In the yellow-highlighted cell, I saw that if it were white, it would cause a cascade of reactions. First, it creates a white stripe over two regions (the purple arrow), which forces a black square (dark blue).

By filling in the white cells around that (light blue), we create another white stripe (the green arrow), forcing another black square (dark green).

Then, filling in the white cells for that space (light green), we create another white stripe (the orange arrow) which forces the dark purple square to be blackened.

That chain reaction would isolate the light blue cell (which was white, remember), at the middle of the top row. This isn’t allowed, so the yellow cell we started with must actually be black, not white.

Moving on, we have another opportunity to close off the white cells in the bottom half of the puzzle by blackening the dark blue square.

As we’ve seen over and over now, that forces the light blue cell to be white, and that white stripe requires a black cell above the orange arrow.

That isolates that whole group of white cells again, so once more time, the dark blue space actually has to be white. This will form a white stripe over two regions, so the cell just to its left will need to be black.

Once we’ve filled in the required white cells from that new black one, we now have a stripe across two regions again, which means the cell above the orange arrow must be black, and the cell to the left of that has to be white. Then that leaves only once cell in the region, which will have to be black to complete the clue.

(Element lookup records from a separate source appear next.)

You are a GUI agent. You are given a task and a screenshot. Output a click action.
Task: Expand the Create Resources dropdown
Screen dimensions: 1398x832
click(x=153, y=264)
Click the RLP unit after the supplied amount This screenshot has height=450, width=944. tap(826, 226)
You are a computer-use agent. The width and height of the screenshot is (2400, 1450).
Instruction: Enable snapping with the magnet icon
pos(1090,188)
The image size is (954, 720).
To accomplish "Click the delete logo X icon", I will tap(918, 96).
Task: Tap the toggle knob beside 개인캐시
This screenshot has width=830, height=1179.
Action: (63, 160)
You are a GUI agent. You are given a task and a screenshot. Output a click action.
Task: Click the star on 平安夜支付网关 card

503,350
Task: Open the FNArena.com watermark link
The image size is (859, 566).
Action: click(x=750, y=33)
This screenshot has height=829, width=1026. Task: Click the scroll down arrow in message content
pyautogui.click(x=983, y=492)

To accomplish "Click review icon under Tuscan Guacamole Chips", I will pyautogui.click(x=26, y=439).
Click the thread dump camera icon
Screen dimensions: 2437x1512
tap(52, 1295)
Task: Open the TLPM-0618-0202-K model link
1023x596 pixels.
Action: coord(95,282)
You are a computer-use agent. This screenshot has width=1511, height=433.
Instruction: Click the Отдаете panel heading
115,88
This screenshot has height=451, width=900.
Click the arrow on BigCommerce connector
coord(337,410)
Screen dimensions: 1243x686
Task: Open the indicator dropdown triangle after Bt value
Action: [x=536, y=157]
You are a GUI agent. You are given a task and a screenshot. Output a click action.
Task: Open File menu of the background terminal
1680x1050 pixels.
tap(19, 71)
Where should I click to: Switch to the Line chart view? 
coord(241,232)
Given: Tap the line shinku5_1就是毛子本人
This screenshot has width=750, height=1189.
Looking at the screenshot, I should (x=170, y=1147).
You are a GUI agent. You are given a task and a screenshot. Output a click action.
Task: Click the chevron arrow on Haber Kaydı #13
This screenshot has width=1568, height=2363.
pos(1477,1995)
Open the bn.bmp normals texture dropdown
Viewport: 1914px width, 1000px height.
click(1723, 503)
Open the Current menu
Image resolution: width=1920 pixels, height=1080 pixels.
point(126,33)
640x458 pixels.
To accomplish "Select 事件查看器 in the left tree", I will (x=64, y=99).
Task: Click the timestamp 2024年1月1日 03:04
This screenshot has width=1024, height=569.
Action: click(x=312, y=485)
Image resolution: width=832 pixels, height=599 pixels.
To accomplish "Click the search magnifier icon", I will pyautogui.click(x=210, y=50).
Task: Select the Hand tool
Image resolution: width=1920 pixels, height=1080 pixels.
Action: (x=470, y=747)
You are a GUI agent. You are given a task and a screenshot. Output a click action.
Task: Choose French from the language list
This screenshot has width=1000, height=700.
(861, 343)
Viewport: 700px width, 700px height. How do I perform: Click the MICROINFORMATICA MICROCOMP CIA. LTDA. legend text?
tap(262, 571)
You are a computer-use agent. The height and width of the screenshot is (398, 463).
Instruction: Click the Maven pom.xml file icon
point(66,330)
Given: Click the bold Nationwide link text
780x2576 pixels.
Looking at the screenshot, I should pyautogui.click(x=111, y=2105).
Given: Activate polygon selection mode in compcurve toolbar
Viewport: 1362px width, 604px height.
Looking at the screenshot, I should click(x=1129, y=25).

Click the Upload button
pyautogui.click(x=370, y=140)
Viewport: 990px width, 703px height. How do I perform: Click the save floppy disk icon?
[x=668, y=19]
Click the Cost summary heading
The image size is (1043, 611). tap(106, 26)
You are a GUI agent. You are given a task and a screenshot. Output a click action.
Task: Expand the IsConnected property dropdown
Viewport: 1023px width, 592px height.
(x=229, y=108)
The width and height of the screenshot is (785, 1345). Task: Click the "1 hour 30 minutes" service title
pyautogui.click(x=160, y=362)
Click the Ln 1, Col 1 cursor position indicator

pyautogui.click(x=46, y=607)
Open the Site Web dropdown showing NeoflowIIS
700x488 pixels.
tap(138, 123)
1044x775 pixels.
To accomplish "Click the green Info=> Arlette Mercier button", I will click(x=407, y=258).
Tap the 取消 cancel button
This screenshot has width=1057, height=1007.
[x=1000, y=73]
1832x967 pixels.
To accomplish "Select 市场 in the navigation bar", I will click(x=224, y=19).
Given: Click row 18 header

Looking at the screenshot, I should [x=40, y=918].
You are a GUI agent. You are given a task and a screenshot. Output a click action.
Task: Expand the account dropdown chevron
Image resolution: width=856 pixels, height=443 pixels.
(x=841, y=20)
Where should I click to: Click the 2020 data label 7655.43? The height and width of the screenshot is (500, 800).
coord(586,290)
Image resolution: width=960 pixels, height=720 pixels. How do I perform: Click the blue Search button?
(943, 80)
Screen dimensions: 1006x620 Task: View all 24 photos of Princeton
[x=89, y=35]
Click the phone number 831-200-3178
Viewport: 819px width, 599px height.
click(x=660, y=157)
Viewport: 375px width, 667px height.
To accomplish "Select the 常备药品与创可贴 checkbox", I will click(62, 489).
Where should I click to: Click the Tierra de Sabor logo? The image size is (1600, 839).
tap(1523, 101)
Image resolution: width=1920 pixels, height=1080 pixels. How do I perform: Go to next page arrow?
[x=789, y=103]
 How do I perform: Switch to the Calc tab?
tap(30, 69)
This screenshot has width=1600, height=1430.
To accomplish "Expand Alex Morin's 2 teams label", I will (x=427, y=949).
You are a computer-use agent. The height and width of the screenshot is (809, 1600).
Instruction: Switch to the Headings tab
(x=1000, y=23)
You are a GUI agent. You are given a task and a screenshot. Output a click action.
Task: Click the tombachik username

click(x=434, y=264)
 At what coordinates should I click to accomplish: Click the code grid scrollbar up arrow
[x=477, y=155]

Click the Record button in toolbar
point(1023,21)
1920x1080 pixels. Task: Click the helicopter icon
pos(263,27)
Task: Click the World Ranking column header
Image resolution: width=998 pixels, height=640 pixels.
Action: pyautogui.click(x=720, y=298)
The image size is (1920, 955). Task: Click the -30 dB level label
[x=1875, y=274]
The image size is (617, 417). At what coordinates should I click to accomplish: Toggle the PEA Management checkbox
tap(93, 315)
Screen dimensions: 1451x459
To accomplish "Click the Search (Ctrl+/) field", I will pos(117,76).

And this is where I appreciate the story told by certain puzzles. After that space with the 2 in the very top left corner has turned us back a total of six times while we’ve been solving this puzzle, we now discover that it needed to be black this entire time.

Finally, we have to look in the other direction, where the yellow cell will need to be white in order to connect with the rest of the orthogonally contiguous white cells.

Then, the space below it will need to be blackened, because otherwise, you would form a long white stripe connecting three regions, as shown with the orange and blue arrows.